* Written exercise:
Format every line of the data below as a Markdown table with columns named Row and Line. Number the rows in order and omit blank lines.

── Provided material ──

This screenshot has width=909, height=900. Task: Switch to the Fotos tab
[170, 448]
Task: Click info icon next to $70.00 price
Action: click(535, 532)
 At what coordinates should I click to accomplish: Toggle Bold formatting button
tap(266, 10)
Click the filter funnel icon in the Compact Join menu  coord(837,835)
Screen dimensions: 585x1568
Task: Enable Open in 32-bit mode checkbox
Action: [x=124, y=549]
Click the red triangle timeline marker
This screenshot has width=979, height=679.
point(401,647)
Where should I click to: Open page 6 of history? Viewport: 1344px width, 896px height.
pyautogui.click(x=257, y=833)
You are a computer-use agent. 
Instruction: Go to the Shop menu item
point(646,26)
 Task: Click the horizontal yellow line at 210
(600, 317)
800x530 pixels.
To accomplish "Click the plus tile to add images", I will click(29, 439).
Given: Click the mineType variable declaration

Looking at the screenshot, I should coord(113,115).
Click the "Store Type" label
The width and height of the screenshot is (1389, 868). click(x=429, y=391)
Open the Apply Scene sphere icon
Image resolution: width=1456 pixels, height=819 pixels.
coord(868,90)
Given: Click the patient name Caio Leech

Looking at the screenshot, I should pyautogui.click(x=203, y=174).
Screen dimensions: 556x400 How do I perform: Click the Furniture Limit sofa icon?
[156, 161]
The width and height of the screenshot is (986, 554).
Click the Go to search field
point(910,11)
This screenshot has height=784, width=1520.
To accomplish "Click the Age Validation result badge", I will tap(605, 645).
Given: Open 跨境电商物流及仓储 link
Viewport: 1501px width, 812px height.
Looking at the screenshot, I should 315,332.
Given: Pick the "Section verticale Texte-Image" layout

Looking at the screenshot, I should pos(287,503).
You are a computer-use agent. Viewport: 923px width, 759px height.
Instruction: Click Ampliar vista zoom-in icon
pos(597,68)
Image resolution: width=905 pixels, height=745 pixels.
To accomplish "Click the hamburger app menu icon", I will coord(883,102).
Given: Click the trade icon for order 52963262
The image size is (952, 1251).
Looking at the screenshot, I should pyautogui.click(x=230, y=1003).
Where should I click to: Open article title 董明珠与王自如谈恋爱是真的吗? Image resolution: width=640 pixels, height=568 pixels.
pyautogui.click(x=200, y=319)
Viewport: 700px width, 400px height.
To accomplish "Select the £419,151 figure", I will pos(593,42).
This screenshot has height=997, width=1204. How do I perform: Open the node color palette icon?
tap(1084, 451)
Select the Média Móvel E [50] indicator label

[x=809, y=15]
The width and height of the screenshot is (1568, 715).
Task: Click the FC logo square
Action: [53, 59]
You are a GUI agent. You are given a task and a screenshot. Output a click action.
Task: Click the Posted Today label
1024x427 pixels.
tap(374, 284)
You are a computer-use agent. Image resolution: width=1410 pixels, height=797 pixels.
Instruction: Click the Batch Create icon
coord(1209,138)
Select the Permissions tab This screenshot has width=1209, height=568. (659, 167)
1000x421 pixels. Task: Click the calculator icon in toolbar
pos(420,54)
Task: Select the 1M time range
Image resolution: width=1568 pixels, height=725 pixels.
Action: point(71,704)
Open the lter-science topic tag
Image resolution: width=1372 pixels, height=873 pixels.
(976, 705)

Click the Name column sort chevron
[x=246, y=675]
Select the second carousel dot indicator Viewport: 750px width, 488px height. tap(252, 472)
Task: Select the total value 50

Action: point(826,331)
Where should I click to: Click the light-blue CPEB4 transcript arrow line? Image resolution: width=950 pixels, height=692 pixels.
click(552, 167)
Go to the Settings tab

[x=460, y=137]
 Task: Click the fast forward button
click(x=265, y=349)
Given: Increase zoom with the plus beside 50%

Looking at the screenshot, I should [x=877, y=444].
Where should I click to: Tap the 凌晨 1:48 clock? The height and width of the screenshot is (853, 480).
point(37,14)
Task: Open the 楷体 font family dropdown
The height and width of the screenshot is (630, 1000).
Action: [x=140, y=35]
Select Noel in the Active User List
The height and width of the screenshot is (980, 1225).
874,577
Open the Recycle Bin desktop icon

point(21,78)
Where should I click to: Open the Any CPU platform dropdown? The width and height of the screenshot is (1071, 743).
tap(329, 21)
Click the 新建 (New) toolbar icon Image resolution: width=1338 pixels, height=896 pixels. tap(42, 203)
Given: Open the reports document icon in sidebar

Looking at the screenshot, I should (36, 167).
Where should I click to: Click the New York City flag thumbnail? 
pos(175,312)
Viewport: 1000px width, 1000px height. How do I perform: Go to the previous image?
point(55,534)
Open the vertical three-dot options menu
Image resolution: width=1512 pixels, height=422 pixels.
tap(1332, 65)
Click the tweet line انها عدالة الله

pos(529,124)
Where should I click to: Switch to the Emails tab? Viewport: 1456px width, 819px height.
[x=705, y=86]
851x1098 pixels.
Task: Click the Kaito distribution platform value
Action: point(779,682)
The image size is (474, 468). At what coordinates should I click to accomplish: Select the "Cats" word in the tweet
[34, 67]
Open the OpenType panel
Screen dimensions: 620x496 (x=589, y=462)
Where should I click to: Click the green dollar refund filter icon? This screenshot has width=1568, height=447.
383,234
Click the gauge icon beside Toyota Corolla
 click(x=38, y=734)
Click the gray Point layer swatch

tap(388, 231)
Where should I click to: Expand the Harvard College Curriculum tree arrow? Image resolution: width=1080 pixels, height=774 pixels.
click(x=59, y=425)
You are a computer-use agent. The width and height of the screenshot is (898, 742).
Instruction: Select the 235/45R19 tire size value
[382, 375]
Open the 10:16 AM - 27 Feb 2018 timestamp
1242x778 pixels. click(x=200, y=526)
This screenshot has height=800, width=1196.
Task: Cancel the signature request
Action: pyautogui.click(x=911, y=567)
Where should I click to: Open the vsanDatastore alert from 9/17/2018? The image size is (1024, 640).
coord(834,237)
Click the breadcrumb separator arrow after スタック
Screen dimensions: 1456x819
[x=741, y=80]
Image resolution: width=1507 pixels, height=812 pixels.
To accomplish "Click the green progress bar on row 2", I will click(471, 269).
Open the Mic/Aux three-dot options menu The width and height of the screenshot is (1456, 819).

───

* Result below:
| Row | Line |
|---|---|
| 1 | This screenshot has width=909, height=900. Task: Switch to the Fotos tab |
| 2 | [170, 448] |
| 3 | Task: Click info icon next to $70.00 price |
| 4 | Action: click(535, 532) |
| 5 |  At what coordinates should I click to accomplish: Toggle Bold formatting button |
| 6 | tap(266, 10) |
| 7 | Click the filter funnel icon in the Compact Join menu  coord(837,835) |
| 8 | Screen dimensions: 585x1568 |
| 9 | Task: Enable Open in 32-bit mode checkbox |
| 10 | Action: [x=124, y=549] |
| 11 | Click the red triangle timeline marker |
| 12 | This screenshot has width=979, height=679. |
| 13 | point(401,647) |
| 14 | Where should I click to: Open page 6 of history? Viewport: 1344px width, 896px height. |
| 15 | pyautogui.click(x=257, y=833) |
| 16 | You are a computer-use agent.  |
| 17 | Instruction: Go to the Shop menu item |
| 18 | point(646,26) |
| 19 |  Task: Click the horizontal yellow line at 210 |
| 20 | (600, 317) |
| 21 | 800x530 pixels. |
| 22 | To accomplish "Click the plus tile to add images", I will click(29, 439). |
| 23 | Given: Click the mineType variable declaration |
| 24 | Looking at the screenshot, I should coord(113,115). |
| 25 | Click the "Store Type" label |
| 26 | The width and height of the screenshot is (1389, 868). click(x=429, y=391) |
| 27 | Open the Apply Scene sphere icon |
| 28 | Image resolution: width=1456 pixels, height=819 pixels. |
| 29 | coord(868,90) |
| 30 | Given: Click the patient name Caio Leech |
| 31 | Looking at the screenshot, I should pyautogui.click(x=203, y=174). |
| 32 | Screen dimensions: 556x400 How do I perform: Click the Furniture Limit sofa icon? |
| 33 | [156, 161] |
| 34 | The width and height of the screenshot is (986, 554). |
| 35 | Click the Go to search field |
| 36 | point(910,11) |
| 37 | This screenshot has height=784, width=1520. |
| 38 | To accomplish "Click the Age Validation result badge", I will tap(605, 645). |
| 39 | Given: Open 跨境电商物流及仓储 link |
| 40 | Viewport: 1501px width, 812px height. |
| 41 | Looking at the screenshot, I should 315,332. |
| 42 | Given: Pick the "Section verticale Texte-Image" layout |
| 43 | Looking at the screenshot, I should pos(287,503). |
| 44 | You are a computer-use agent. Viewport: 923px width, 759px height. |
| 45 | Instruction: Click Ampliar vista zoom-in icon |
| 46 | pos(597,68) |
| 47 | Image resolution: width=905 pixels, height=745 pixels. |
| 48 | To accomplish "Click the hamburger app menu icon", I will coord(883,102). |
| 49 | Given: Click the trade icon for order 52963262 |
| 50 | The image size is (952, 1251). |
| 51 | Looking at the screenshot, I should pyautogui.click(x=230, y=1003). |
| 52 | Where should I click to: Open article title 董明珠与王自如谈恋爱是真的吗? Image resolution: width=640 pixels, height=568 pixels. |
| 53 | pyautogui.click(x=200, y=319) |
| 54 | Viewport: 700px width, 400px height. |
| 55 | To accomplish "Select the £419,151 figure", I will pos(593,42). |
| 56 | This screenshot has height=997, width=1204. How do I perform: Open the node color palette icon? |
| 57 | tap(1084, 451) |
| 58 | Select the Média Móvel E [50] indicator label |
| 59 | [x=809, y=15] |
| 60 | The width and height of the screenshot is (1568, 715). |
| 61 | Task: Click the FC logo square |
| 62 | Action: [53, 59] |
| 63 | You are a GUI agent. You are given a task and a screenshot. Output a click action. |
| 64 | Task: Click the Posted Today label |
| 65 | 1024x427 pixels. |
| 66 | tap(374, 284) |
| 67 | You are a computer-use agent. Image resolution: width=1410 pixels, height=797 pixels. |
| 68 | Instruction: Click the Batch Create icon |
| 69 | coord(1209,138) |
| 70 | Select the Permissions tab This screenshot has width=1209, height=568. (659, 167) |
| 71 | 1000x421 pixels. Task: Click the calculator icon in toolbar |
| 72 | pos(420,54) |
| 73 | Task: Select the 1M time range |
| 74 | Image resolution: width=1568 pixels, height=725 pixels. |
| 75 | Action: point(71,704) |
| 76 | Open the lter-science topic tag |
| 77 | Image resolution: width=1372 pixels, height=873 pixels. |
| 78 | (976, 705) |
| 79 | Click the Name column sort chevron |
| 80 | [x=246, y=675] |
| 81 | Select the second carousel dot indicator Viewport: 750px width, 488px height. tap(252, 472) |
| 82 | Task: Select the total value 50 |
| 83 | Action: point(826,331) |
| 84 | Where should I click to: Click the light-blue CPEB4 transcript arrow line? Image resolution: width=950 pixels, height=692 pixels. |
| 85 | click(552, 167) |
| 86 | Go to the Settings tab |
| 87 | [x=460, y=137] |
| 88 |  Task: Click the fast forward button |
| 89 | click(x=265, y=349) |
| 90 | Given: Increase zoom with the plus beside 50% |
| 91 | Looking at the screenshot, I should [x=877, y=444]. |
| 92 | Where should I click to: Tap the 凌晨 1:48 clock? The height and width of the screenshot is (853, 480). |
| 93 | point(37,14) |
| 94 | Task: Open the 楷体 font family dropdown |
| 95 | The height and width of the screenshot is (630, 1000). |
| 96 | Action: [x=140, y=35] |
| 97 | Select Noel in the Active User List |
| 98 | The height and width of the screenshot is (980, 1225). |
| 99 | 874,577 |
| 100 | Open the Recycle Bin desktop icon |
| 101 | point(21,78) |
| 102 | Where should I click to: Open the Any CPU platform dropdown? The width and height of the screenshot is (1071, 743). |
| 103 | tap(329, 21) |
| 104 | Click the 新建 (New) toolbar icon Image resolution: width=1338 pixels, height=896 pixels. tap(42, 203) |
| 105 | Given: Open the reports document icon in sidebar |
| 106 | Looking at the screenshot, I should (36, 167). |
| 107 | Where should I click to: Click the New York City flag thumbnail?  |
| 108 | pos(175,312) |
| 109 | Viewport: 1000px width, 1000px height. How do I perform: Go to the previous image? |
| 110 | point(55,534) |
| 111 | Open the vertical three-dot options menu |
| 112 | Image resolution: width=1512 pixels, height=422 pixels. |
| 113 | tap(1332, 65) |
| 114 | Click the tweet line انها عدالة الله |
| 115 | pos(529,124) |
| 116 | Where should I click to: Switch to the Emails tab? Viewport: 1456px width, 819px height. |
| 117 | [x=705, y=86] |
| 118 | 851x1098 pixels. |
| 119 | Task: Click the Kaito distribution platform value |
| 120 | Action: point(779,682) |
| 121 | The image size is (474, 468). At what coordinates should I click to accomplish: Select the "Cats" word in the tweet |
| 122 | [34, 67] |
| 123 | Open the OpenType panel |
| 124 | Screen dimensions: 620x496 (x=589, y=462) |
| 125 | Where should I click to: Click the green dollar refund filter icon? This screenshot has width=1568, height=447. |
| 126 | 383,234 |
| 127 | Click the gauge icon beside Toyota Corolla |
| 128 |  click(x=38, y=734) |
| 129 | Click the gray Point layer swatch |
| 130 | tap(388, 231) |
| 131 | Where should I click to: Expand the Harvard College Curriculum tree arrow? Image resolution: width=1080 pixels, height=774 pixels. |
| 132 | click(x=59, y=425) |
| 133 | You are a computer-use agent. The width and height of the screenshot is (898, 742). |
| 134 | Instruction: Select the 235/45R19 tire size value |
| 135 | [382, 375] |
| 136 | Open the 10:16 AM - 27 Feb 2018 timestamp |
| 137 | 1242x778 pixels. click(x=200, y=526) |
| 138 | This screenshot has height=800, width=1196. |
| 139 | Task: Cancel the signature request |
| 140 | Action: pyautogui.click(x=911, y=567) |
| 141 | Where should I click to: Open the vsanDatastore alert from 9/17/2018? The image size is (1024, 640). |
| 142 | coord(834,237) |
| 143 | Click the breadcrumb separator arrow after スタック |
| 144 | Screen dimensions: 1456x819 |
| 145 | [x=741, y=80] |
| 146 | Image resolution: width=1507 pixels, height=812 pixels. |
| 147 | To accomplish "Click the green progress bar on row 2", I will click(471, 269). |
| 148 | Open the Mic/Aux three-dot options menu The width and height of the screenshot is (1456, 819). |